═══ Extracted text

Gay Pride March
Gay Pride March
I had made a friend in the chatroom, Physicians Online, one night when I had come in complaining about men. I declared that I had had enough. “That’s it,” I bellowed in capital letters. “I am going to become a lesbian now!”
“Yeah! That’s the way to go. Climb that fence,” Robin, my new friend exclaimed while she tried to hoist my big butt over the proverbial fence of sexual choices.
We later had a date to an R&B club in Hackensack, New Jersey. My husband and I were planning a trip there and Robin and I were supposed to meet. Alas, those plans fell through when Robin crashed her Harley and ended up in the hospital at the time of our visit to New Jersey.
The crashing of her Harley also forced Robin to cancel her plans to attend the Gay Pride March that was happening in Myrtle Beach two months later. She called me on the phone and made me promise to attend in her honor.
Sadly, I had to work that whole weekend and never made it. Robin emailed me the following Monday and asked me how it went. I responded back with a little made up story that explained to her my attendance.
“Outside of the fact I had to work graveyard shift all weekend and every time I woke up, I discovered I had a houseful of kids and a nagging husband to take care of, all whining something about wanting dinner before I went back to work – it went well.
My husband and I did manage a brief visit, though, on your behalf, of course. As we stood amongst the crowd of gay men and lesbian women and marveled at how some men looked female while many women looked male, I got caught pointing out one big bull dyke to my husband. You know what they say about pointing and how impolite it is. To my amazement, I discovered it’s also dangerous.

══════
═══ Record excerpts

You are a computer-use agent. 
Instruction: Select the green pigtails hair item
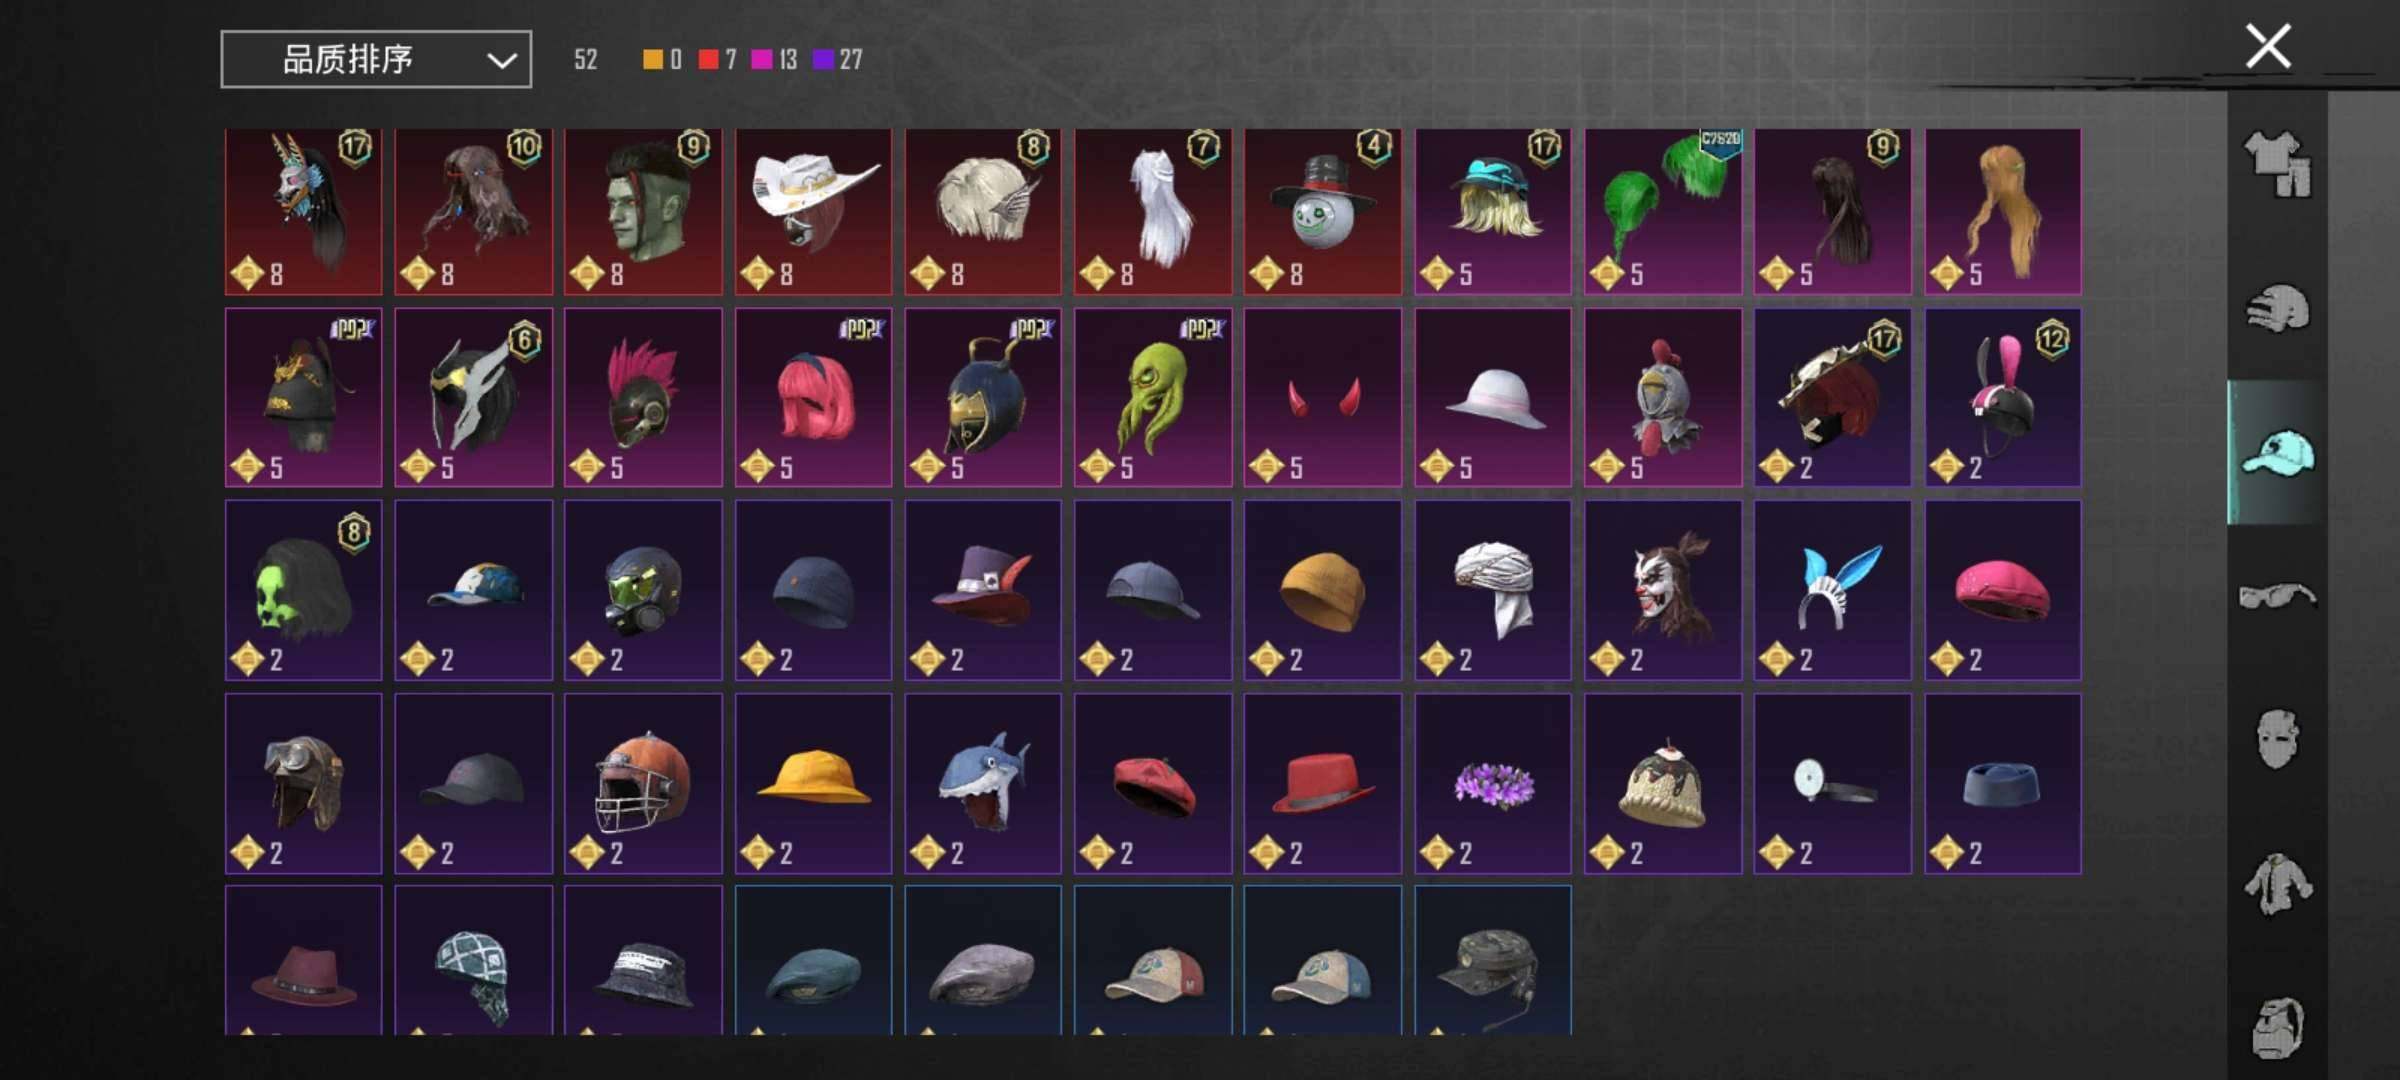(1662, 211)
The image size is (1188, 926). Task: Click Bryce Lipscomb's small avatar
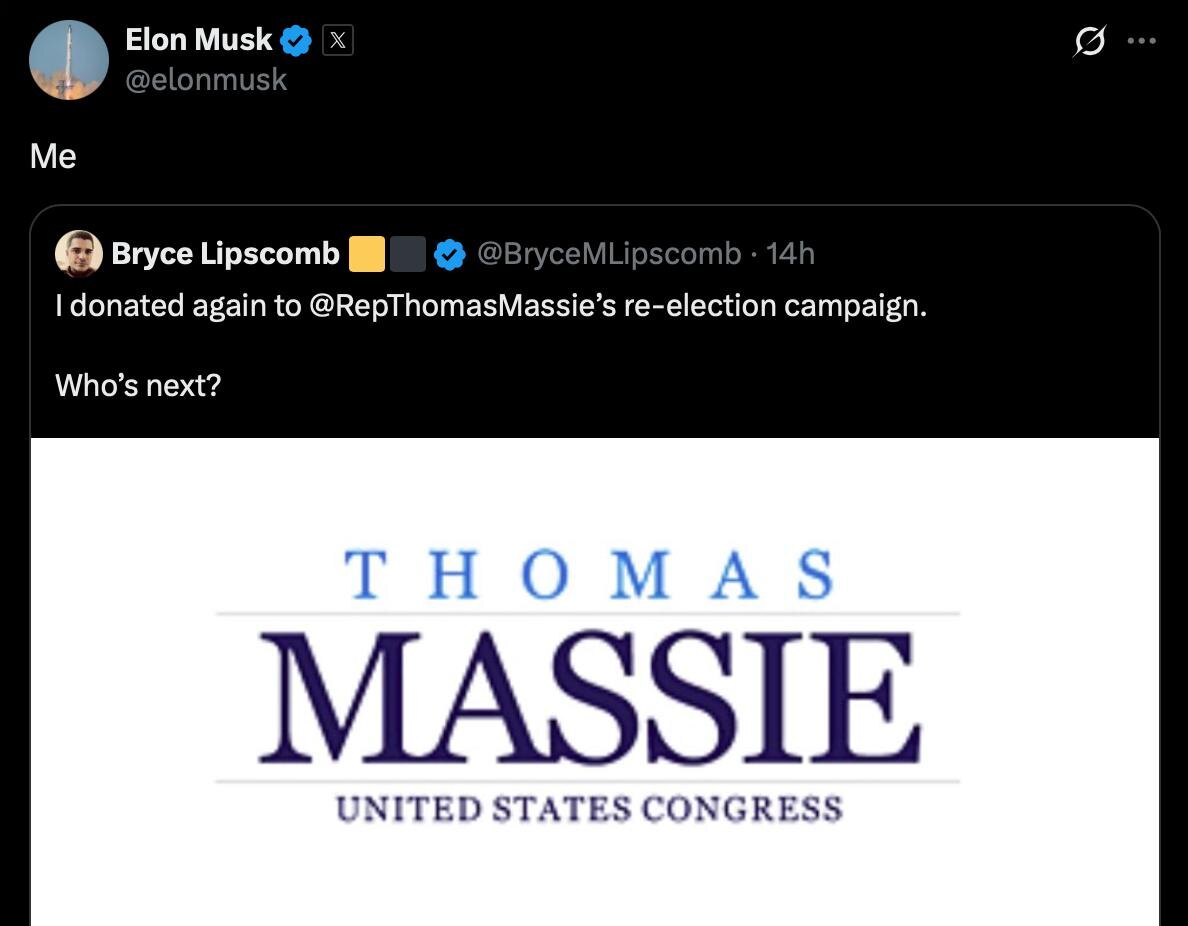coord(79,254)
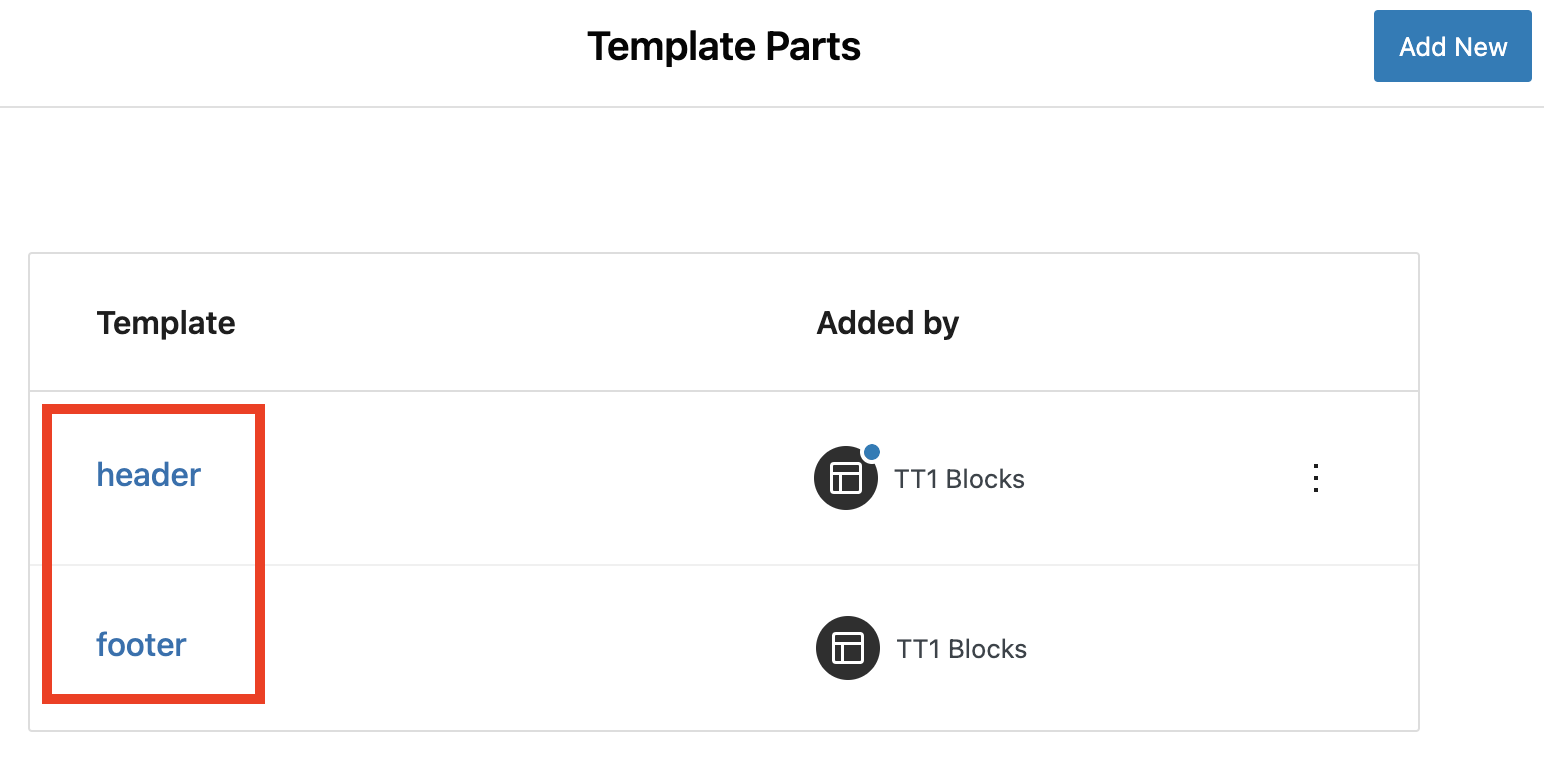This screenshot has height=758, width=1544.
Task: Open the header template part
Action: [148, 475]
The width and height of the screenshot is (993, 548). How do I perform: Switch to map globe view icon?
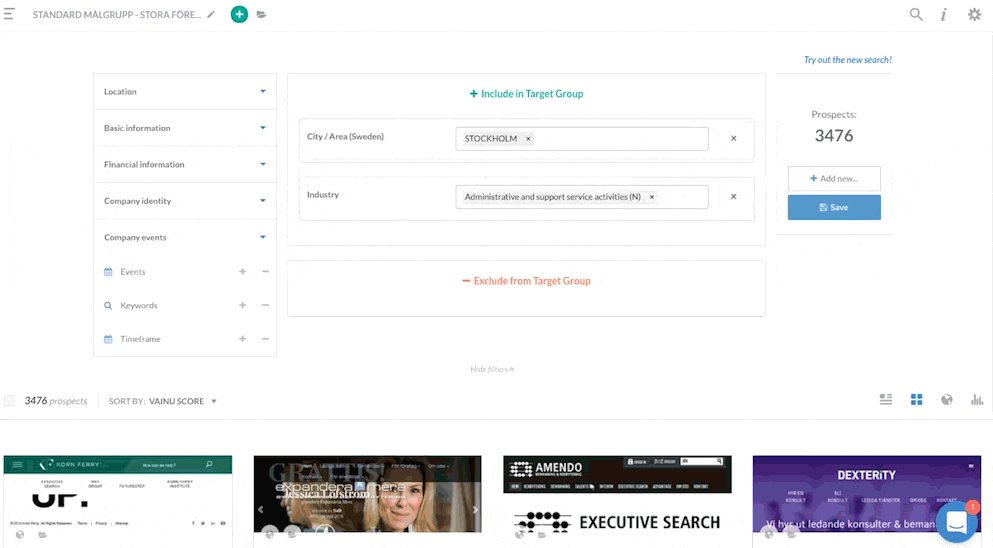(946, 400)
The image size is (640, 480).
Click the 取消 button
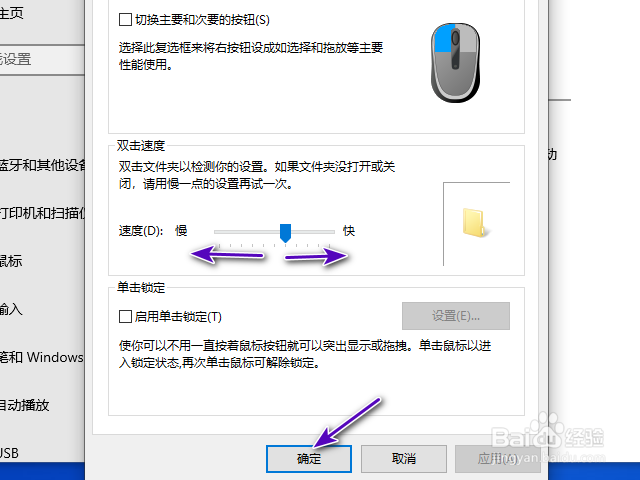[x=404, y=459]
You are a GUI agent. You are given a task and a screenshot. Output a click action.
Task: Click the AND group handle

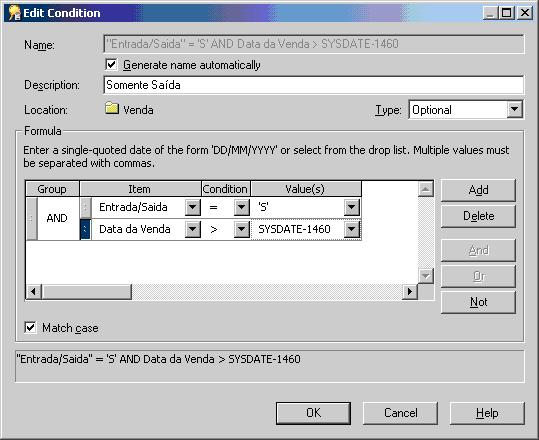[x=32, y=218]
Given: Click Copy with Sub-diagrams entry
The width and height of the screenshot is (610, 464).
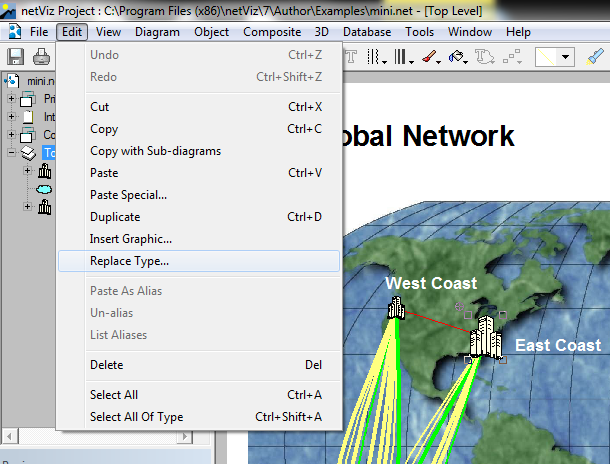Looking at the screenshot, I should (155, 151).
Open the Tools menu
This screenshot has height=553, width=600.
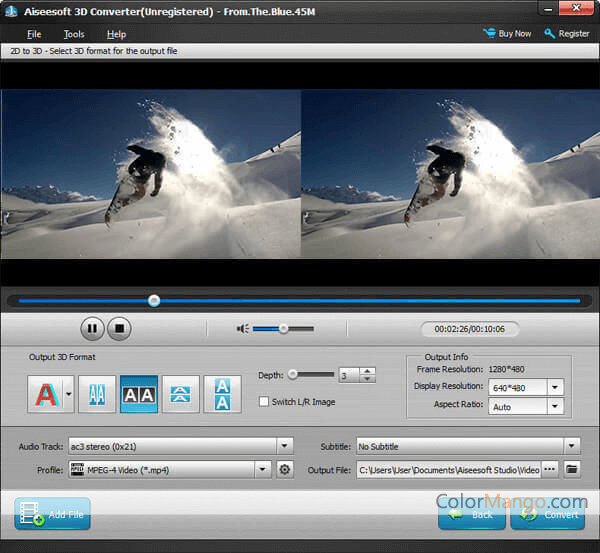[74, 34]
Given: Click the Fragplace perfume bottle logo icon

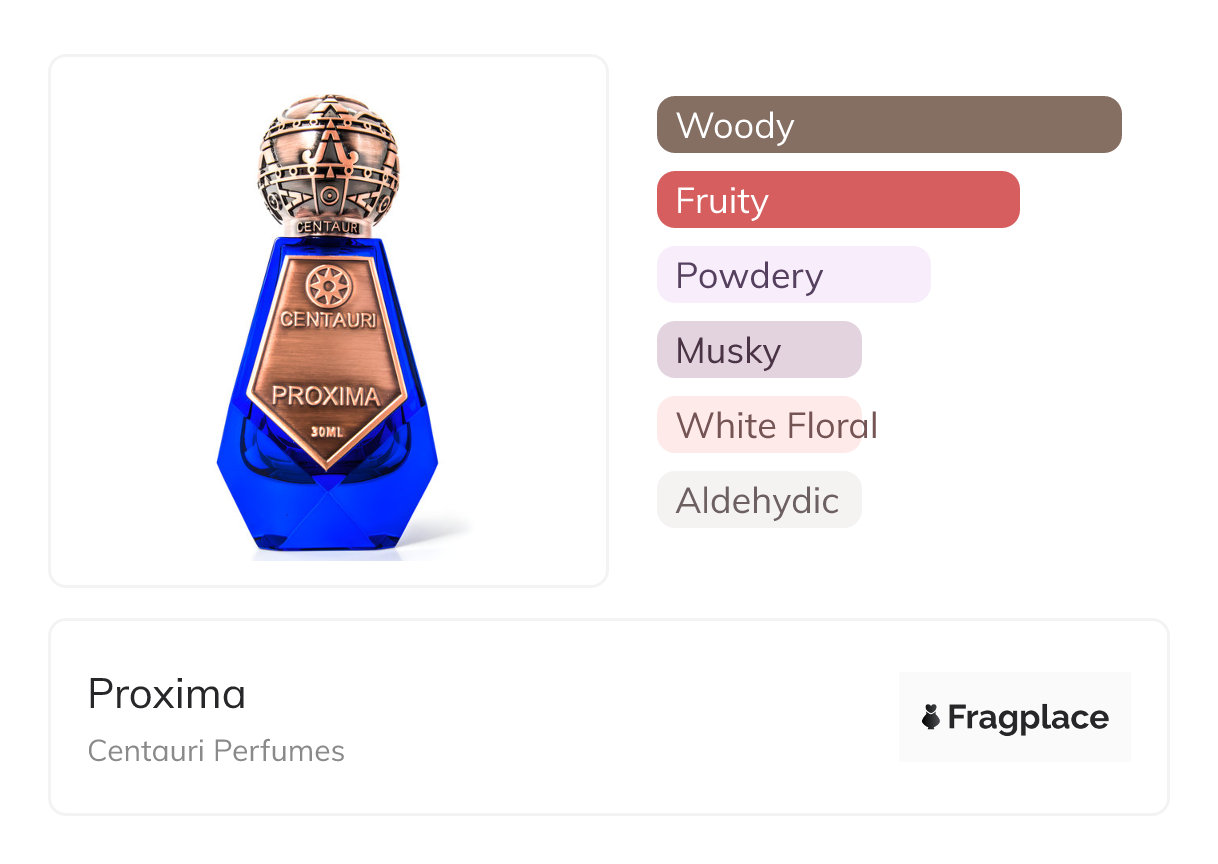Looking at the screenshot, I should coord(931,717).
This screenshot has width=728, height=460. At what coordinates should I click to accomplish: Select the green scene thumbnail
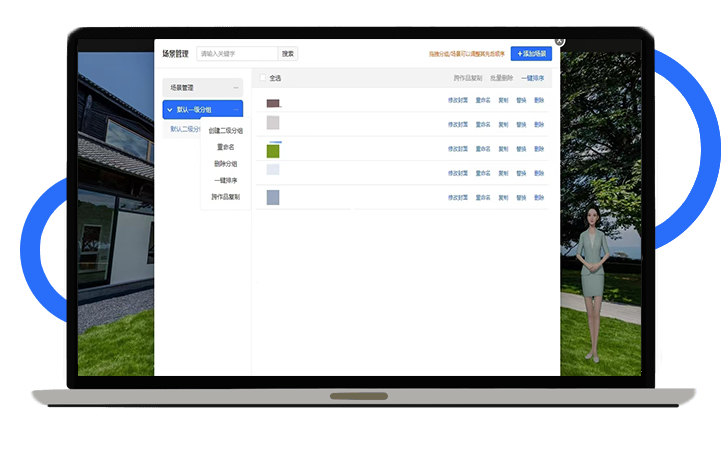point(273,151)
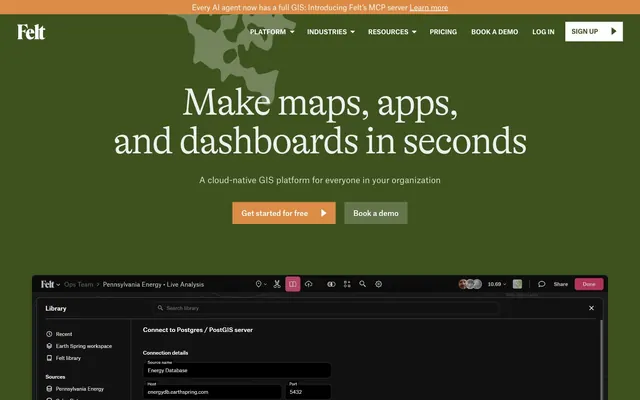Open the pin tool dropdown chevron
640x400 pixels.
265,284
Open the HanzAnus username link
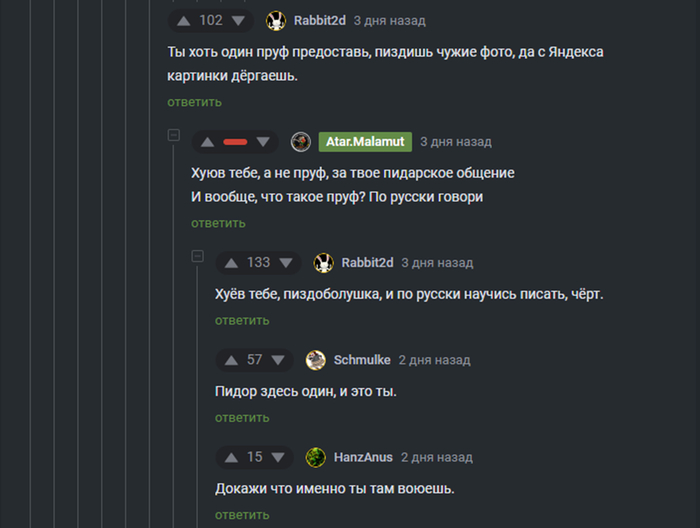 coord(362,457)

══════

**Your tasks**
1 - In the story about the Gay Pride March, why did Robin have to cancel her plans to attend the march in Myrtle Beach? Answer in one to three sentences.
2 - Can you resume the story about the Gay Pride March, starting right after its last sentence?

**Activity answers**
1 - Robin had to cancel because she crashed her Harley. The crash also put her in the hospital around the time of the planned meeting in New Jersey.

2 -
This big woman, whom we shall call Kelly, stormed over to me and demanded to know why I was pointing in her direction. She had to be at least a half a foot taller than me as well as outweighing me by about 100 pounds. Stuttering in reply, I finally answered, ‘I was pointing out how pretty your bike is.’
‘I don’t have a bike,’ she declared. ‘You were looking at my woman! I know it!’ Shaking my head in total fear, I animatedly denied checking out her woman. Still not convinced, Kelly warned, ‘You have your own bitch to gawk at. Keep your eyes on her instead of mine!’
Looking to see who ‘my own bitch’ was, I realized she was talking about my husband. I tried to explain, ‘She’s a he; he’s male.’
‘I don’t care what she tells you she is; keep your eyes off my property,’ Kelly again warned as she began walking away.
I stammered out, ‘But … but, he’s male. Can’t you see he has a mustache?’
‘Are you calling me blind?’ Kelly demanded turning back to me. ‘Do I look stupid?’ Fearing it was a trick question, I refrained from answering. Kelly went on, ‘I don’t care! She’s still ugly!’
Well! I was feeling mighty put out that she was insulting my bitch when all he was doing was just standing there with a mustache. It didn’t warrant all the rudeness so, I puffed out my chest and told her, ‘And your ass is huge!’
The last thing I remember was waking up in the hospital as the patient and not the nurse. Kelly had beaten the living shit out of me. By the way, I just got home from the hospital this morning and Kelly and I have a date next Friday night.”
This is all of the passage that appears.